With that in mind, create multiple channels for customers to provide feedback quickly, and leverage platforms such as social media, email and feedback forms.
Once you have the channels in place, it’s imperative that you actively listen and respond. Regularly monitor and review the feedback received from customers. Respond promptly and acknowledge their input to demonstrate their opinions are valued. Address any issues or concerns raised, and provide updates on actions taken.
Engage your audiences by establishing a feedback-friendly environment where customers feel inspired to share their thoughts and suggestions. Then, foster a sense of community that creates opportunities for customers to interact and connect. Finally, encourage dialogue and collaboration among community members.

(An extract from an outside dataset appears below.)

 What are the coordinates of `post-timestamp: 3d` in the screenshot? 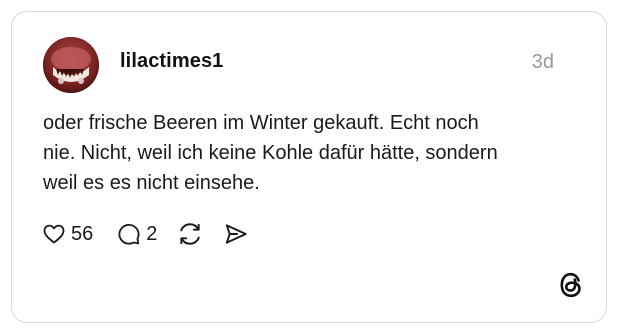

Once you receive feedback, it’s nearly worthless if you don’t have a feedback mechanism. Establish processes to collect and analyze customer input systematically. Use your feedback process to gather insights about the customer experience that you can act upon, ensuring your employees have the necessary skills to handle customer interactions effectively. Empower employees to take ownership of customer issues and resolve them promptly.
Building a strong community of customers that actively contributes to improving customer experience is an ongoing process. Consistency, responsiveness and a genuine commitment to listening and acting on feedback are crucial to cultivating an impactful community.
Improve the customer experience.
While customers want fast and effective ways to interact with their favorite brands, they also want an authentic and genuine relationship. Companies need an effective way to understand what’s in the hearts and minds of customers. Fostering a customer community can help you uncover reliable data and insights from highly engaged, verified customers.
The theme of the day is to create a more engaged and loyal customer, especially as customers are accelerating the need for change and a better way forward. So, let’s shake things up. Let your customers tell you what they really want and how they really feel.